# EXERCISE
Below are records to be repeated exactly. Leave their pictures behind.

# EXERCISE INPUT
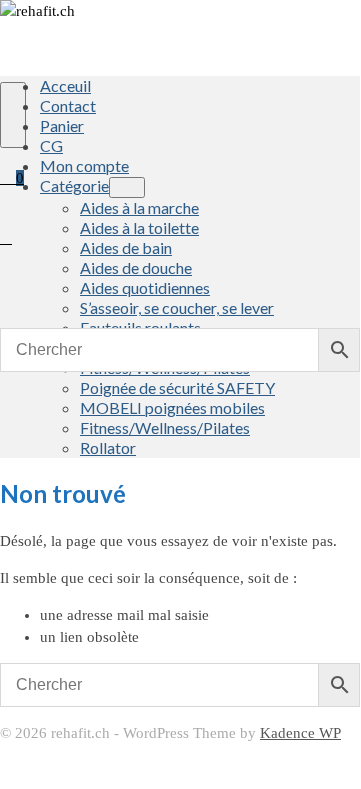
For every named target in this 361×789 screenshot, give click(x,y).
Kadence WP (300, 733)
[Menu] (13, 115)
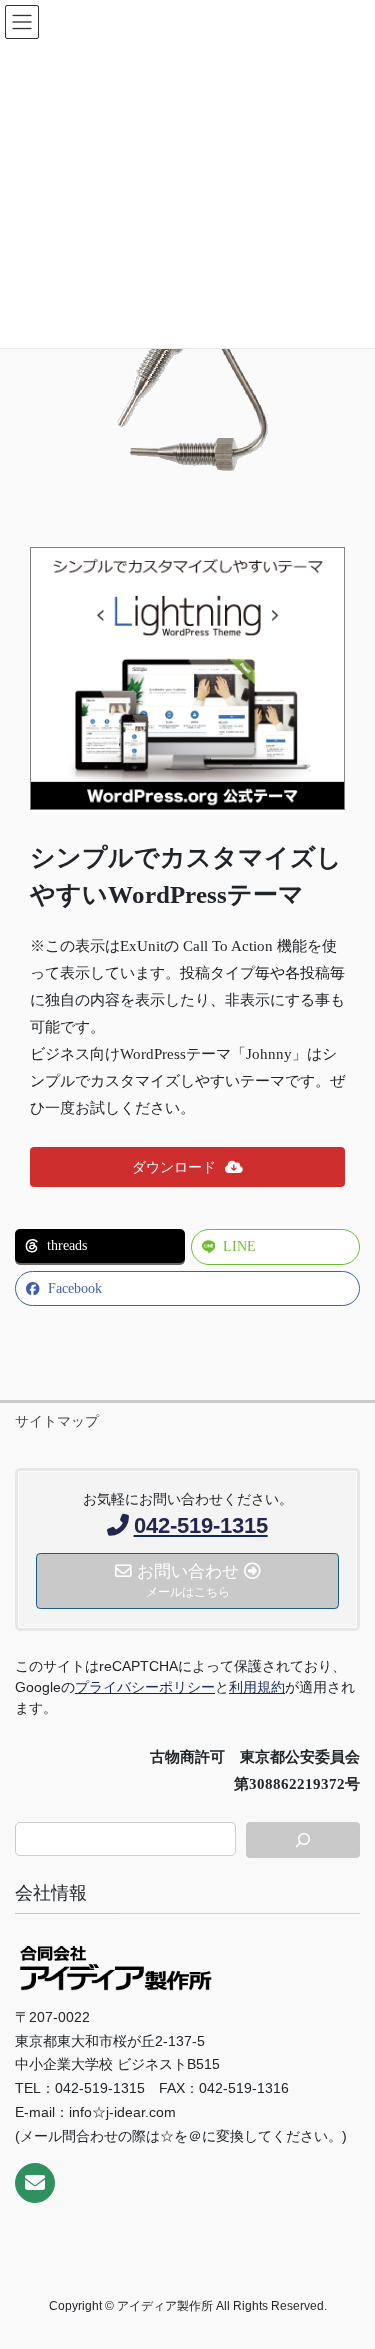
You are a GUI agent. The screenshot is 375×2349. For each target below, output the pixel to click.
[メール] (35, 2183)
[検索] (303, 1840)
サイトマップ (57, 1421)
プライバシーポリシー (145, 1687)
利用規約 (257, 1687)
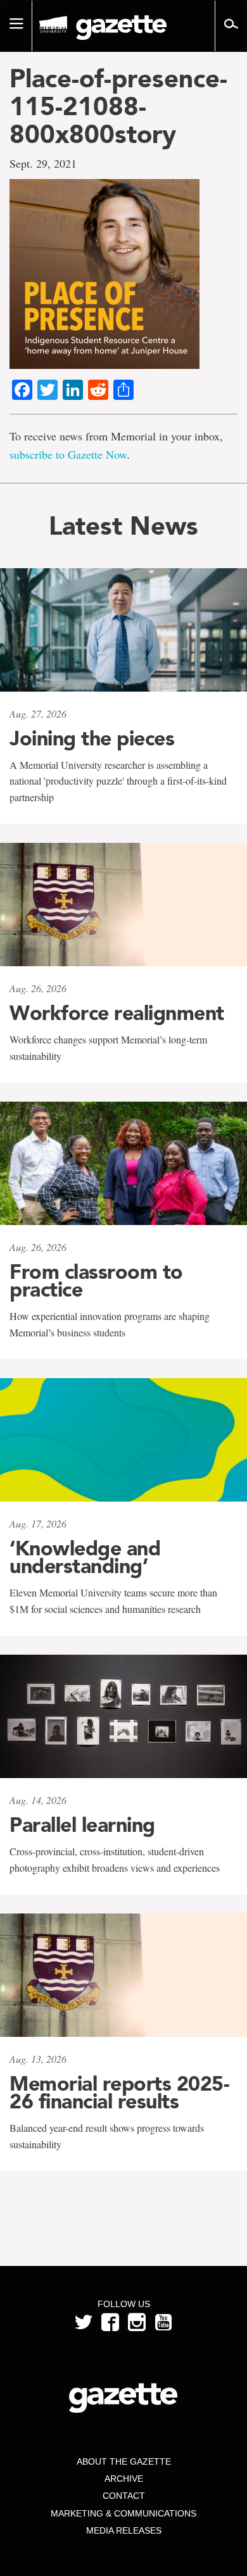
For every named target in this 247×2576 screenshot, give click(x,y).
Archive (123, 2478)
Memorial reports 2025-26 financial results (119, 2092)
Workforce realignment (117, 1013)
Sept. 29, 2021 (43, 163)
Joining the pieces (92, 738)
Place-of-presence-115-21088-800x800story (118, 106)
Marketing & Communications (123, 2513)
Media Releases (124, 2530)
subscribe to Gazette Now (68, 454)
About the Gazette (124, 2461)
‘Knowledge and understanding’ (85, 1557)
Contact (124, 2496)
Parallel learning (82, 1825)
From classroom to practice (96, 1280)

# TASK RESULT
For every named target in this 361×789 screenshot, give click(x,y).
Kadence WP (300, 733)
[Menu] (13, 115)
You are a GUI agent. The screenshot is 375×2349. For each target below, output the pixel to click.
[メール] (35, 2183)
[検索] (303, 1840)
サイトマップ (57, 1421)
プライバシーポリシー (145, 1687)
利用規約 (257, 1687)
For every named target in this 247×2576 screenshot, give click(x,y).
Archive (123, 2478)
Memorial reports 2025-26 financial results (119, 2092)
Workforce realignment (117, 1013)
Sept. 29, 2021 (43, 163)
Joining the pieces (92, 738)
Place-of-presence-115-21088-800x800story (118, 106)
Marketing & Communications (123, 2513)
Media Releases (124, 2530)
subscribe to Gazette Now (68, 454)
About the Gazette (124, 2461)
‘Knowledge and understanding’ (85, 1557)
Contact (124, 2496)
Parallel learning (82, 1825)
From classroom to practice (96, 1280)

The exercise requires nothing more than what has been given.